• [Records for processing]:
....................

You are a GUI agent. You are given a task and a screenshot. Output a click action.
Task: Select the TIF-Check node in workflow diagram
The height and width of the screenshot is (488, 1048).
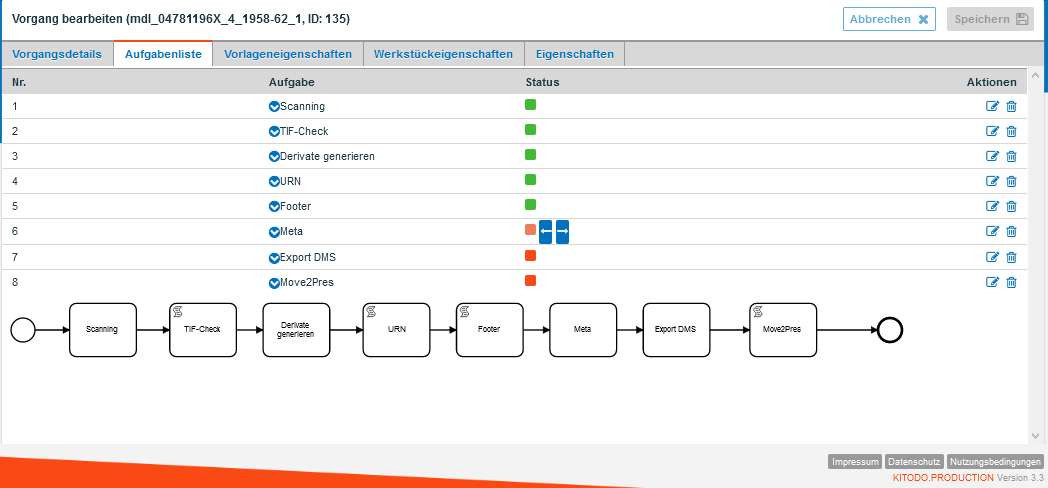coord(202,329)
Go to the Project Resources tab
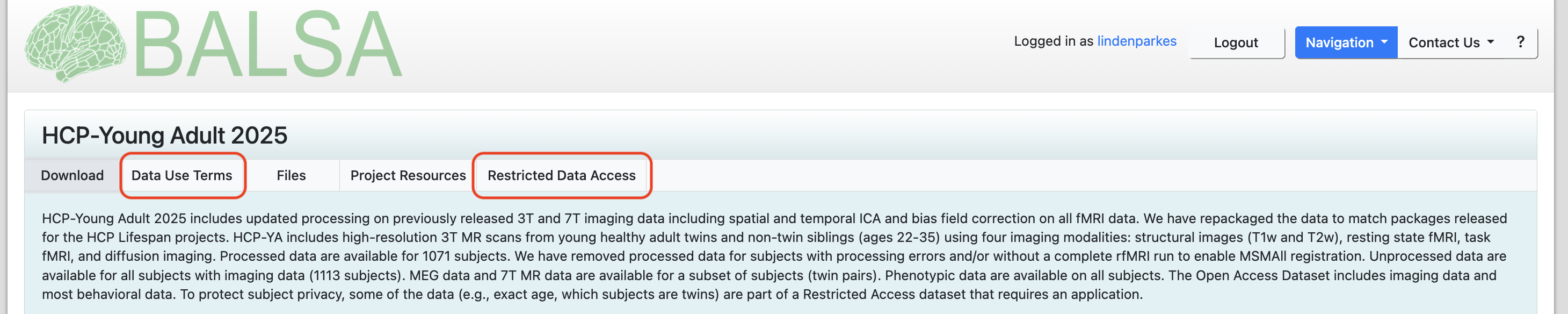 point(408,176)
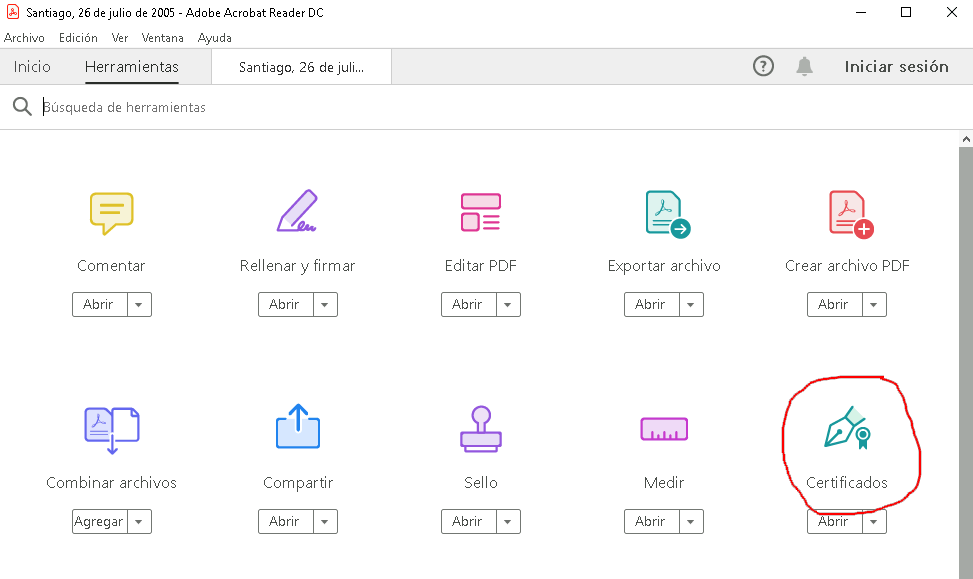The height and width of the screenshot is (579, 973).
Task: Open the help question mark icon
Action: click(763, 66)
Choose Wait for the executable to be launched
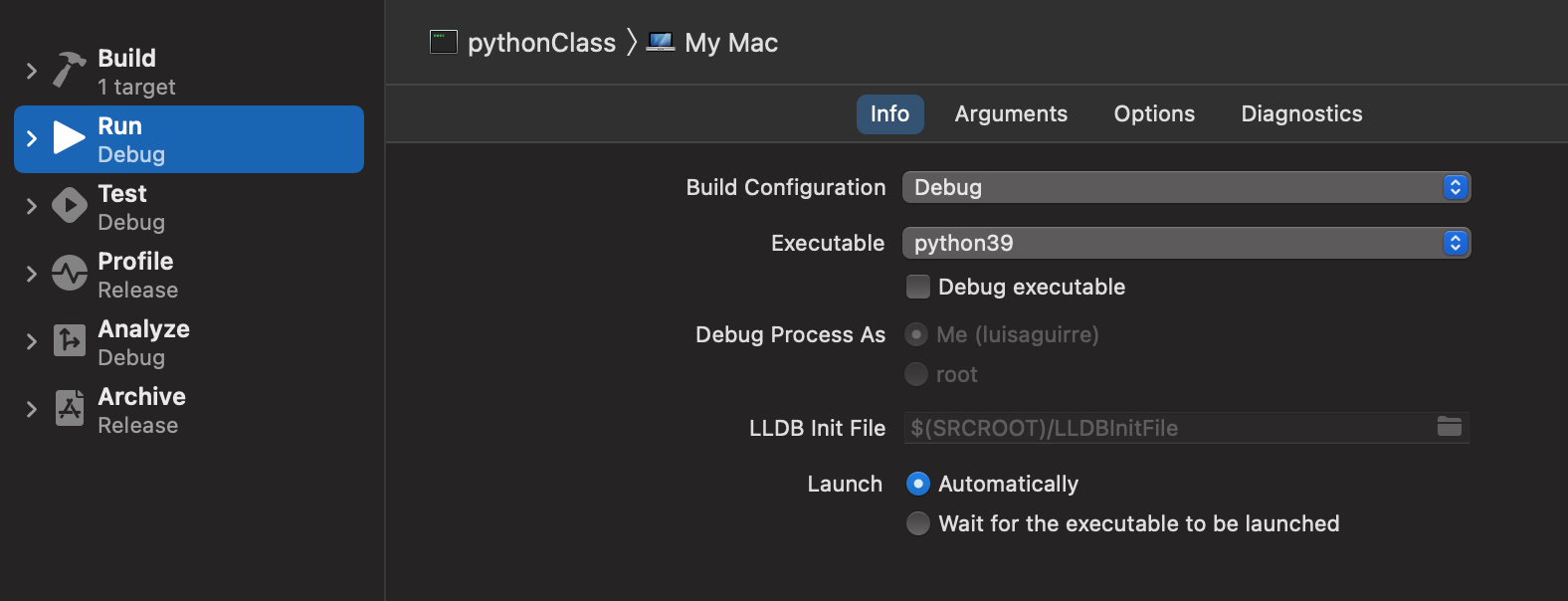1568x601 pixels. tap(918, 523)
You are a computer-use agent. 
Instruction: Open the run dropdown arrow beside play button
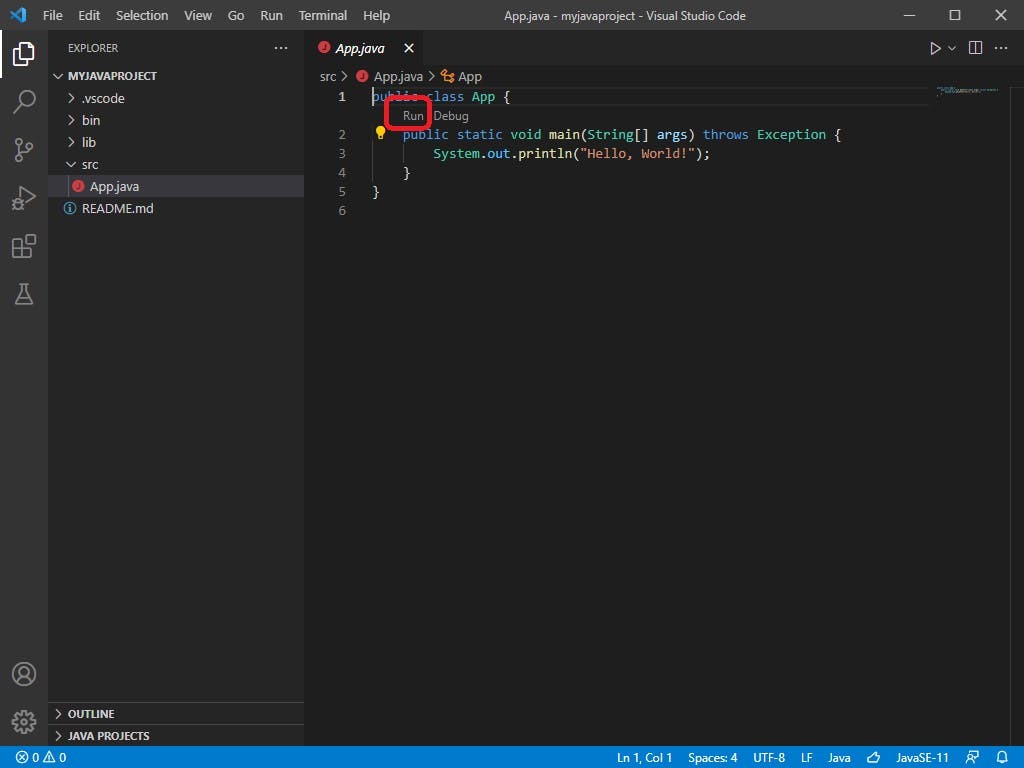952,48
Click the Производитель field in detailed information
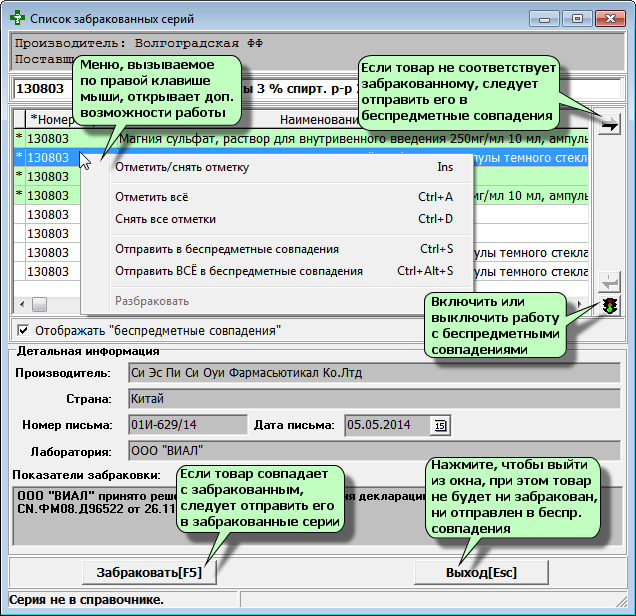Image resolution: width=636 pixels, height=616 pixels. coord(375,373)
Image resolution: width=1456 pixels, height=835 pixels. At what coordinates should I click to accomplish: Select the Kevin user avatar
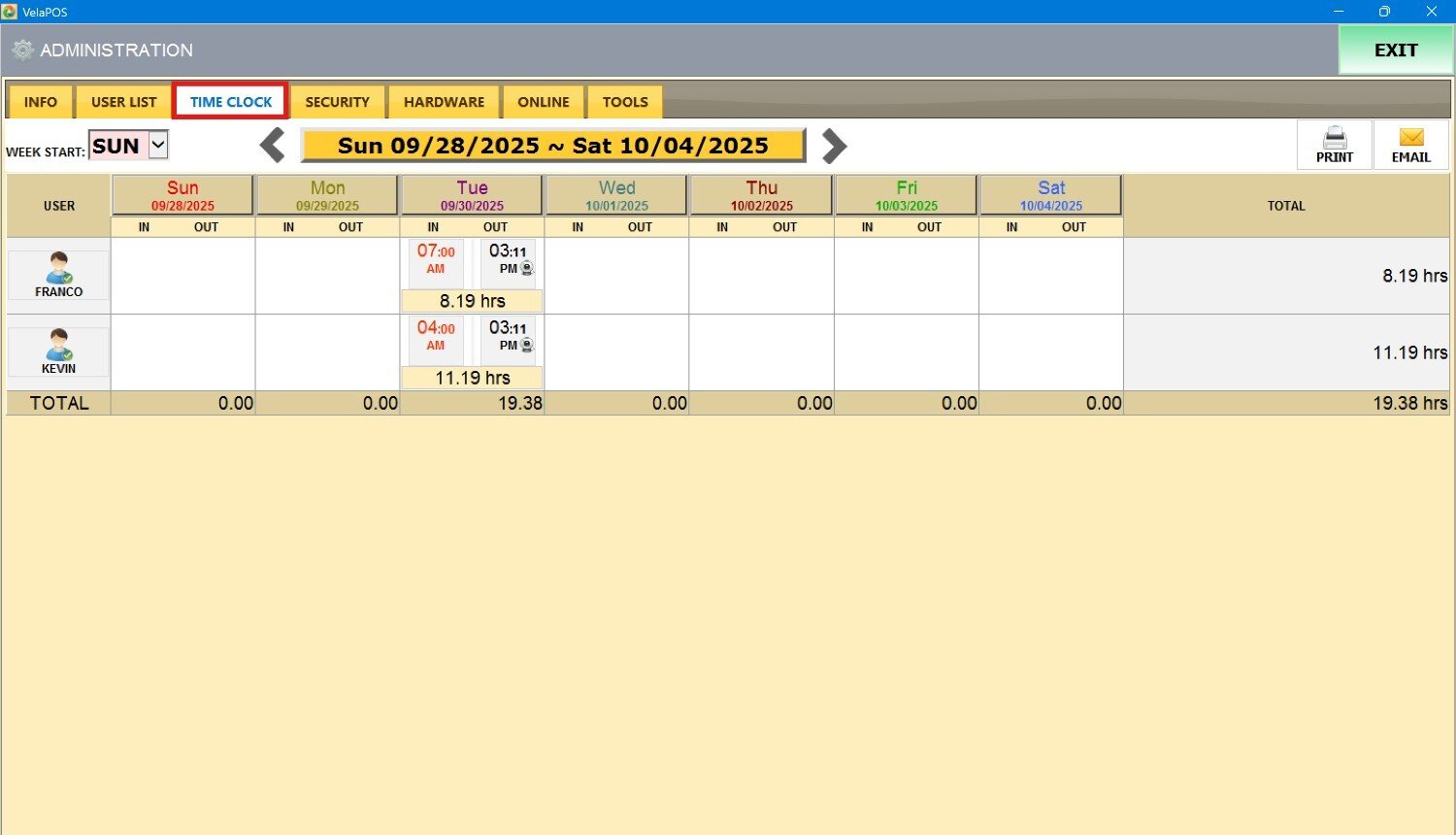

....................

• [Problem description]: Copy whichever lines in the listing above hold "Select".

• [Problem solution]:
Task: Select the TIF-Check node in workflow diagram
Image resolution: width=1456 pixels, height=835 pixels. At what coordinates should I click to accomplish: Select the Kevin user avatar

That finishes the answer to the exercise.